Hypothetical situation: A druid has been captured by evildoers, who slapped a metal breastplate onto the Druid, causing a violation of his no-metal-armor rule and thus render him unable to cast spells, use supernatural or spell-like abilities for 24 hours. This particular Druid has four levels in Planar Shepherd, granting him Plane Shift (to one particular plane) as a spell-like ability. But since this is granted by a Prestige Class, rather than levels in Druid, is this ability blocked by the Druid's rule on no metal armor?
1 Answers
I'd argue the answer is no, Plane Shift is not affected and is still usable.
The Druid restriction says this:
A druid who wears prohibited armor or carries a prohibited shield is unable to cast druid spells or use any of her supernatural or spell-like class abilities while doing so and for 24 hours thereafter.
The wording says Druid spells and class abilities specifically. Planar Shepard is a different class, and the ability comes from there. So you can still use it.
You also still meet the prerequisites for Planar Shepard, as you still have Wild Shape, even if you're not able to use it at that time. (See this answer for discussion on prerequisites.)

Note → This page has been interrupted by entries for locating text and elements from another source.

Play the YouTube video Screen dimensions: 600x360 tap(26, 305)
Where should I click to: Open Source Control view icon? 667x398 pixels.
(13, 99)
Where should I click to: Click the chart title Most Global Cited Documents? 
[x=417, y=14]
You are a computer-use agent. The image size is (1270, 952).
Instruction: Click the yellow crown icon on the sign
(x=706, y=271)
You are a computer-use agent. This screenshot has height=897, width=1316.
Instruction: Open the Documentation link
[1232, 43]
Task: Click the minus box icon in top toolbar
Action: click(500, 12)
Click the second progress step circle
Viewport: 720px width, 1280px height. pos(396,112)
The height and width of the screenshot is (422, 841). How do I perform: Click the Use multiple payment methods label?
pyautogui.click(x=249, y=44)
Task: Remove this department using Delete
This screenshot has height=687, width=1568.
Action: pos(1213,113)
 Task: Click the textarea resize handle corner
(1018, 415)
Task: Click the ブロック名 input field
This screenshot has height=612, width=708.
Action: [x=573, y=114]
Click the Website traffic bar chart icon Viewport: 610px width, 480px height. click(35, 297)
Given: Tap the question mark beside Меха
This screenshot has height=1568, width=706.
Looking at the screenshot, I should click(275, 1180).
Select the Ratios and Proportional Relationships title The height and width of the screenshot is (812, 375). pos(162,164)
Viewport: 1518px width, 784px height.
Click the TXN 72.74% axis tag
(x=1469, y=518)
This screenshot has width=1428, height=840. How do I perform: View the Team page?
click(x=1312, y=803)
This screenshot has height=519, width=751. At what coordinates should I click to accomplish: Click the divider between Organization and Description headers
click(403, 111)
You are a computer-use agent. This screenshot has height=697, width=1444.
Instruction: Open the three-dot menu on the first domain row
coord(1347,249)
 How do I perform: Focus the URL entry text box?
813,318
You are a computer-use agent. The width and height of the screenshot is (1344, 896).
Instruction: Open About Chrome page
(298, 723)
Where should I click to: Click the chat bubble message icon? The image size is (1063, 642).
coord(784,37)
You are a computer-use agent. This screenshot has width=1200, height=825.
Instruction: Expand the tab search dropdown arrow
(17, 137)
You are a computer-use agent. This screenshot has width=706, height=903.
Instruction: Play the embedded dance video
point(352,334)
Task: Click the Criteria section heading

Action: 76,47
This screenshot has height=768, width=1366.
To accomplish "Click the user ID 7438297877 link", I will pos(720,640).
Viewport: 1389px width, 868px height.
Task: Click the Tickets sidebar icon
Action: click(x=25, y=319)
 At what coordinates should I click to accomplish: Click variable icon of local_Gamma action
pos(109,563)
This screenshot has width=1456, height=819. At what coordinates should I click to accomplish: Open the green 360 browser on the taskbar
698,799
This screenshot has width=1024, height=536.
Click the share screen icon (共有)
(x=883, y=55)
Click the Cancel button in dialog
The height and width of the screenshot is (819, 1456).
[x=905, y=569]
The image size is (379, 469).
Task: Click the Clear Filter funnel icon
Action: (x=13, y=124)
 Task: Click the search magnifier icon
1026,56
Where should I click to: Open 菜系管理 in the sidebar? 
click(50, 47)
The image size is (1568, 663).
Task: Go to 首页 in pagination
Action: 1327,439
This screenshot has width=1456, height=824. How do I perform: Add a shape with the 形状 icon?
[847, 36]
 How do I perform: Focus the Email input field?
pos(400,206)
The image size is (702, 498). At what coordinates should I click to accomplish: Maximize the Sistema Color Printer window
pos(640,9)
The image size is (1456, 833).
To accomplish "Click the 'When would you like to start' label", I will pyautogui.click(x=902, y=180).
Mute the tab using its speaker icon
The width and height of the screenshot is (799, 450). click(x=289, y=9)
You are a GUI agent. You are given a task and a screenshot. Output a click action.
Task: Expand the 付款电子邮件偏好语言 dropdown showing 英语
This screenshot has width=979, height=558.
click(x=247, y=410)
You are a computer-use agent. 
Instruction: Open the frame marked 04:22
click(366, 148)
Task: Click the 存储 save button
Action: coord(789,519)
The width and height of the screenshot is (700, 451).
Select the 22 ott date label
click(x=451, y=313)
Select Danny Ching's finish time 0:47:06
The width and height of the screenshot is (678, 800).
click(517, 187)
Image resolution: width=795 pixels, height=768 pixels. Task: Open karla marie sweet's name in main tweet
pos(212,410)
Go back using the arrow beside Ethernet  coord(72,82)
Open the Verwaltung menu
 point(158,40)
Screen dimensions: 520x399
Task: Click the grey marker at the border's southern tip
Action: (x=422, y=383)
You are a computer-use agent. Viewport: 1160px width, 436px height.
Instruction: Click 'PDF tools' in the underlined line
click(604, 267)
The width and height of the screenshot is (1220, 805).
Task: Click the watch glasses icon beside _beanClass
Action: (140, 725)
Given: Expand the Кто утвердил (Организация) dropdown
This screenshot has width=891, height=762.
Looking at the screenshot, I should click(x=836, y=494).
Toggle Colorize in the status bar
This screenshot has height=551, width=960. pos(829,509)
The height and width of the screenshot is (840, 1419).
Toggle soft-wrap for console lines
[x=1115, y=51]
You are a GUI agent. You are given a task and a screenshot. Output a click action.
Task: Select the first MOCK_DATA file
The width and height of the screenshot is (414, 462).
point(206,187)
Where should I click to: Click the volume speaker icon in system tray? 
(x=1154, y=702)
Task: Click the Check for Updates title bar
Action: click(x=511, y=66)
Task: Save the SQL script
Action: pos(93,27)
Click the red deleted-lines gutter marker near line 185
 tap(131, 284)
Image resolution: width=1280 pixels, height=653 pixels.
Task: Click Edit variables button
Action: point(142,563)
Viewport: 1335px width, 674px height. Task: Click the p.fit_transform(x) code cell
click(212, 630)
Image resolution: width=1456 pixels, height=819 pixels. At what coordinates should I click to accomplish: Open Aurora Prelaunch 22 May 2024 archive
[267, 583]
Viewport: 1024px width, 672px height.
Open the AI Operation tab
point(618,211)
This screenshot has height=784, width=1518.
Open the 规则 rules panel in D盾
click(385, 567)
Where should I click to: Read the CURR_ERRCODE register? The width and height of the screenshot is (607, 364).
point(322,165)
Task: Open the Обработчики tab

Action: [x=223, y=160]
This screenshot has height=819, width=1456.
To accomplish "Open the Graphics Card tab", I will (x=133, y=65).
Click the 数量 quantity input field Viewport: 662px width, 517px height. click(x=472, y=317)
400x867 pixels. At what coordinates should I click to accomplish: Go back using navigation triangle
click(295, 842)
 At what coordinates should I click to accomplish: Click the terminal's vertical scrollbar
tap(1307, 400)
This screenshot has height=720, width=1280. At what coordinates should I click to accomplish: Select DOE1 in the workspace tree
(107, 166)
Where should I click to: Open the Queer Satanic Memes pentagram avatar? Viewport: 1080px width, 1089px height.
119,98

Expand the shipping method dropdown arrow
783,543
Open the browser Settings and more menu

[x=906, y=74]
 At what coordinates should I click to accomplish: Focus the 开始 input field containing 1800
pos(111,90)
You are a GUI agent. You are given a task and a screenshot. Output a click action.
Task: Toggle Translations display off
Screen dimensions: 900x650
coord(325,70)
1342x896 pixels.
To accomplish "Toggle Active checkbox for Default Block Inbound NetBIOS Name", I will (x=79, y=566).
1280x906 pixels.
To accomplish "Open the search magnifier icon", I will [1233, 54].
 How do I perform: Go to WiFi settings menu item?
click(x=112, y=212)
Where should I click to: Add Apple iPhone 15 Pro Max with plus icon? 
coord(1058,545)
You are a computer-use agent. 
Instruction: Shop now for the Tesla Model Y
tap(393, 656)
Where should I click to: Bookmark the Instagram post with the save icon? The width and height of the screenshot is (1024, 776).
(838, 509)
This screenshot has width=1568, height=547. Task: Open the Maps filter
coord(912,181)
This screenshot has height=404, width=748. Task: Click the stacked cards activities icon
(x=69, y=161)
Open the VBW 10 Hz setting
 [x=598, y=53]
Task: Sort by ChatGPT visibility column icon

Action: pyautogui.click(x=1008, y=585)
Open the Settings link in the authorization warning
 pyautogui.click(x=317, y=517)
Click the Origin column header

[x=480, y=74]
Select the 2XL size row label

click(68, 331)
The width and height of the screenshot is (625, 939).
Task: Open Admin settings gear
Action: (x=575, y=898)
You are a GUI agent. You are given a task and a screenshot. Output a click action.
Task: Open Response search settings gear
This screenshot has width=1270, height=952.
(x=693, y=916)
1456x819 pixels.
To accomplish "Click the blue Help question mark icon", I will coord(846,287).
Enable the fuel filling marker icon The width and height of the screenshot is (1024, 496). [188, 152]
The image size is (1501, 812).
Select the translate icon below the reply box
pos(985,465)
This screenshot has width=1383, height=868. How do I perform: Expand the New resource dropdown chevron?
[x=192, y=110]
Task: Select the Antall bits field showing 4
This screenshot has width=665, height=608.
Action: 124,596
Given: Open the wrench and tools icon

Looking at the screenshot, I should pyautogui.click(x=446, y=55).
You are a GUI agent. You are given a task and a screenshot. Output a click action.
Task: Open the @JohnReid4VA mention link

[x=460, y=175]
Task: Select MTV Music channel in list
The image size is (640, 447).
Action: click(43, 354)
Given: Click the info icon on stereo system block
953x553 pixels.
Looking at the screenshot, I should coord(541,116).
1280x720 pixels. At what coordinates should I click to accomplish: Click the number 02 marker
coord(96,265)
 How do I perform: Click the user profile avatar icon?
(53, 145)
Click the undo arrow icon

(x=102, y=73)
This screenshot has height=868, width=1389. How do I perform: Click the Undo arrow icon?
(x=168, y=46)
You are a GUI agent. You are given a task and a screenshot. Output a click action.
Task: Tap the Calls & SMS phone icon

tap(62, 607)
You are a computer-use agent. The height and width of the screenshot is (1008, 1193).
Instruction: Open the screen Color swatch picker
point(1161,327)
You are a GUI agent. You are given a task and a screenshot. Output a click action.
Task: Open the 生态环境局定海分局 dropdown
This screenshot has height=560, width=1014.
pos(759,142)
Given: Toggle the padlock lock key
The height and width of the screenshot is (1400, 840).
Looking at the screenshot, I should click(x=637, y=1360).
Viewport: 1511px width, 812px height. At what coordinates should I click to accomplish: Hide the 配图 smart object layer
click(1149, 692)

Note that you do still lose your spellcasting. Planar Shepard doesn't give you new spellcasting, it advances your Druid spellcasting:
At each level, you gain new spells per day and an increase in caster level (and spells known, if applicable) as if you had also gained a level in a divine spellcasting class to which you belonged before adding the prestige class level.
As that's still a Druid feature, you lose access to it due to the armor restriction.
Planar Shepard is a class, and as such you couldn't use its abilities. However, this doesn't really seem to be the way they intended it to read, as that would mean you could also no longer use any supernatural or spell-like class abilities from classes that are not in the slightest bit related to druid.